START Data in this exercise

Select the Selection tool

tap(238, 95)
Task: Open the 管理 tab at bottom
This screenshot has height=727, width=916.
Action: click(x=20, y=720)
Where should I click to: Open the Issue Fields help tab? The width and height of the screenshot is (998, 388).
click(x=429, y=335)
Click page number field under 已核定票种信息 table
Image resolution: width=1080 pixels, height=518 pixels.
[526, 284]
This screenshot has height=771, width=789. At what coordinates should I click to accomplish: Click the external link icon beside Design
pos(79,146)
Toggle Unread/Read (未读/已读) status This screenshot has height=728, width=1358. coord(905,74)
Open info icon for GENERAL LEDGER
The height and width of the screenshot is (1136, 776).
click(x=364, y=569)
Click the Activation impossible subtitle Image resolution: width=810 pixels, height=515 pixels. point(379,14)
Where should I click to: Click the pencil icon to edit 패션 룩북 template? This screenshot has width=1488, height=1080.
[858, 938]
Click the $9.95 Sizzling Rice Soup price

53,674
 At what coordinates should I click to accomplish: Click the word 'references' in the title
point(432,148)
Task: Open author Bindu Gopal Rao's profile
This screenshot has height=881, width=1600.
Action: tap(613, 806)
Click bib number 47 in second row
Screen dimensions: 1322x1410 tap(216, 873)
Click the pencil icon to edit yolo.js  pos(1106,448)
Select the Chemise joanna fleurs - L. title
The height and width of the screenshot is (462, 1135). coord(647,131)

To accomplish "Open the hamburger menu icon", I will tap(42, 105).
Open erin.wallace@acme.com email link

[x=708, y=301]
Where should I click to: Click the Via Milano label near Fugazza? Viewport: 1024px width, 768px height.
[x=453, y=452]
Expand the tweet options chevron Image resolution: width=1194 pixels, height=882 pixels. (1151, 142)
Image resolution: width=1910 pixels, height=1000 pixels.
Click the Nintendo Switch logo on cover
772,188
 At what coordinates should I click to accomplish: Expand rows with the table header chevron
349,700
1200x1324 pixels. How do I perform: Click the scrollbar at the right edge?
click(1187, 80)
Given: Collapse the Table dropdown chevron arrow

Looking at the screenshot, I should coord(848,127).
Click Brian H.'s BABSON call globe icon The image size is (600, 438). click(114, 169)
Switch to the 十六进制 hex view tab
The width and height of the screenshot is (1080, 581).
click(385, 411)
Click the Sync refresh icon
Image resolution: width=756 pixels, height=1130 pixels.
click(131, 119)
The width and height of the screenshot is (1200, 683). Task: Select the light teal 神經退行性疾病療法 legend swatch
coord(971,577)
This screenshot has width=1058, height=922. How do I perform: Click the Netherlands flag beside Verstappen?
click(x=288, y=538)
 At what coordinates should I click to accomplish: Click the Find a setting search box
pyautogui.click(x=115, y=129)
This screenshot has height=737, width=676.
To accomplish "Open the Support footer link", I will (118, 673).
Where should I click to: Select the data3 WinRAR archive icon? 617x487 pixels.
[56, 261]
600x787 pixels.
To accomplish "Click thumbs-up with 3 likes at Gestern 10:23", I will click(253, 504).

END Data in this exercise

# What you have to do:
The whole of the data must be given again, exactly as shown.

# Task result:
Select the Selection tool

tap(238, 95)
Task: Open the 管理 tab at bottom
This screenshot has height=727, width=916.
Action: click(x=20, y=720)
Where should I click to: Open the Issue Fields help tab? The width and height of the screenshot is (998, 388).
click(x=429, y=335)
Click page number field under 已核定票种信息 table
Image resolution: width=1080 pixels, height=518 pixels.
[526, 284]
This screenshot has height=771, width=789. At what coordinates should I click to accomplish: Click the external link icon beside Design
pos(79,146)
Toggle Unread/Read (未读/已读) status This screenshot has height=728, width=1358. coord(905,74)
Open info icon for GENERAL LEDGER
The height and width of the screenshot is (1136, 776).
click(x=364, y=569)
Click the Activation impossible subtitle Image resolution: width=810 pixels, height=515 pixels. point(379,14)
Where should I click to: Click the pencil icon to edit 패션 룩북 template? This screenshot has width=1488, height=1080.
[858, 938]
Click the $9.95 Sizzling Rice Soup price

53,674
 At what coordinates should I click to accomplish: Click the word 'references' in the title
point(432,148)
Task: Open author Bindu Gopal Rao's profile
This screenshot has height=881, width=1600.
Action: tap(613, 806)
Click bib number 47 in second row
Screen dimensions: 1322x1410 tap(216, 873)
Click the pencil icon to edit yolo.js  pos(1106,448)
Select the Chemise joanna fleurs - L. title
The height and width of the screenshot is (462, 1135). coord(647,131)

To accomplish "Open the hamburger menu icon", I will tap(42, 105).
Open erin.wallace@acme.com email link

[x=708, y=301]
Where should I click to: Click the Via Milano label near Fugazza? Viewport: 1024px width, 768px height.
[x=453, y=452]
Expand the tweet options chevron Image resolution: width=1194 pixels, height=882 pixels. (1151, 142)
Image resolution: width=1910 pixels, height=1000 pixels.
Click the Nintendo Switch logo on cover
772,188
 At what coordinates should I click to accomplish: Expand rows with the table header chevron
349,700
1200x1324 pixels. How do I perform: Click the scrollbar at the right edge?
click(1187, 80)
Given: Collapse the Table dropdown chevron arrow

Looking at the screenshot, I should coord(848,127).
Click Brian H.'s BABSON call globe icon The image size is (600, 438). click(114, 169)
Switch to the 十六进制 hex view tab
The width and height of the screenshot is (1080, 581).
click(385, 411)
Click the Sync refresh icon
Image resolution: width=756 pixels, height=1130 pixels.
click(131, 119)
The width and height of the screenshot is (1200, 683). Task: Select the light teal 神經退行性疾病療法 legend swatch
coord(971,577)
This screenshot has width=1058, height=922. How do I perform: Click the Netherlands flag beside Verstappen?
click(x=288, y=538)
 At what coordinates should I click to accomplish: Click the Find a setting search box
pyautogui.click(x=115, y=129)
This screenshot has height=737, width=676.
To accomplish "Open the Support footer link", I will (118, 673).
Where should I click to: Select the data3 WinRAR archive icon? 617x487 pixels.
[56, 261]
600x787 pixels.
To accomplish "Click thumbs-up with 3 likes at Gestern 10:23", I will click(253, 504).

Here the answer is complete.